Even though such seemingly harmless trinkets as Kinder Surprise Eggs are banned in America because it’s unsafe to hide inedible objects within food, hiding a living woman inside of a cake seems to be okay. Granted, these days the cakes are usually not edible (most are now made out of cardboard), but the concept still remains: be it a bachelor party, birthday, or club night, if a mountainous, shoulder-height cake gets wheeled in to the room, most people are going to assume there’s a scantily clad lady hidden inside.
This weird tradition has been featured in the classic Marilyn Monroe film, Some Like It Hot, and more recently parodied in Arrested Development, among other film and television shows.
Tony Curtis and Marilyn Monroe in ‘Some Like It Hot’
It was even a possible purchase in the original version of The Sims video game. Though decades have gone by, the idea remains the same: whether in her birthday suit or not, a woman pops out the top of a cake to entertain guests with a special, provocative dance.
Where exactly did this tradition first come from?

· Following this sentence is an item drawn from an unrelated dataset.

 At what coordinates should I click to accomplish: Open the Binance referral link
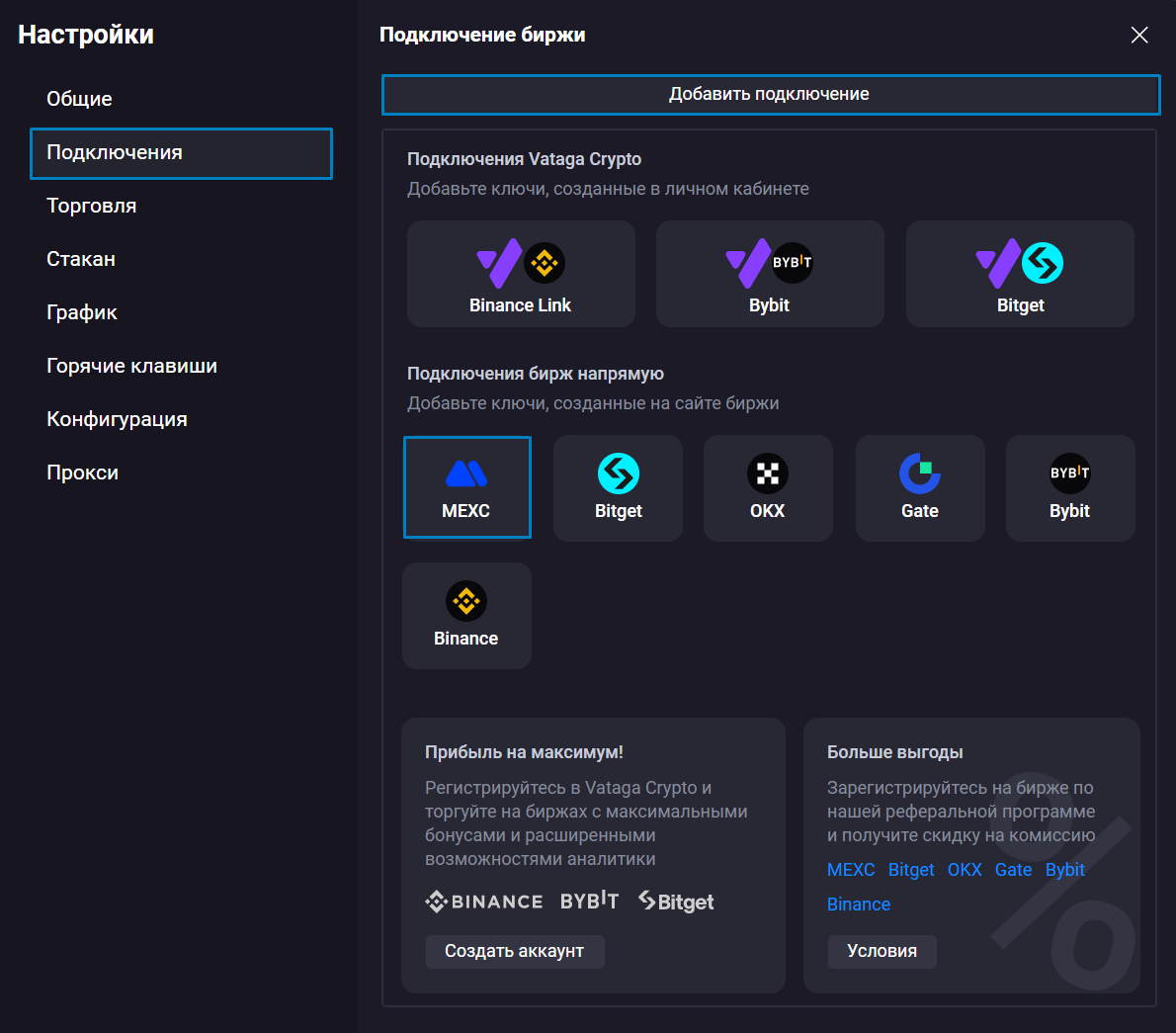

Well, modern civilizations weren’t the first to play with their food. Ancient Rome was known for gluttonous feasts teeming with tureens of wine and towers of lavish dishes. Catering was art as chefs would present edible arrangements: a plate of fish that made it look like the dinner was still alive, swimming in sauce.

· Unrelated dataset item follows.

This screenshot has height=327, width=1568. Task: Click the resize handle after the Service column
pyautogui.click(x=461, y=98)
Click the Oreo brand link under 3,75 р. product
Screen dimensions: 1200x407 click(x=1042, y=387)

Wealthy diners in the Middle Ages continued the tradition, often posing their dishes to make the cooked animals come alive. Some did, as cooks would stuff live animals into pies so that, upon presentation, birds would come bursting out of the middle, fluttering away to applause.
In 1454, the Duke of Burgundy held a banquet in France that was teeming with luxurious dishes, including a pie from inside which a total of 24 musicians performed for the guests! By the 17th century, the number of living beings hiding inside edibles was considerably diminished. In 1626, King Charles I and his wife were presented with a large pie from which burst forth a dwarf dressed in a suit of armor.
It wasn’t until a couple of centuries later that women became the preferred choice of pastry-dwelling surprises. In May 1895, notorious architect Stanford White held a banquet in New York that was reported on in the San Francisco Chronicle and the Cincinnati Inquirer. What made it so renown?
Held for the rich elite (attendees included Nikola Tesla and Charles Dana Gibson) the party featured a pie made of galvanized iron from which, when wheeled into the room, a sixteen-year-old beauty named Susie Johnson popped out, singing.
The affair was recreated in a sketch called “The ‘Girl in the Pie’ at the Three-Thousand Five Hundred Dollar Dinner in Artist Breese’s New York Studio” which was published in The World later that same year when Johnson, the Pie Girl, went missing. Published in the hopes of finding Johnson, the idea of the surprise cake gained the public’s attention.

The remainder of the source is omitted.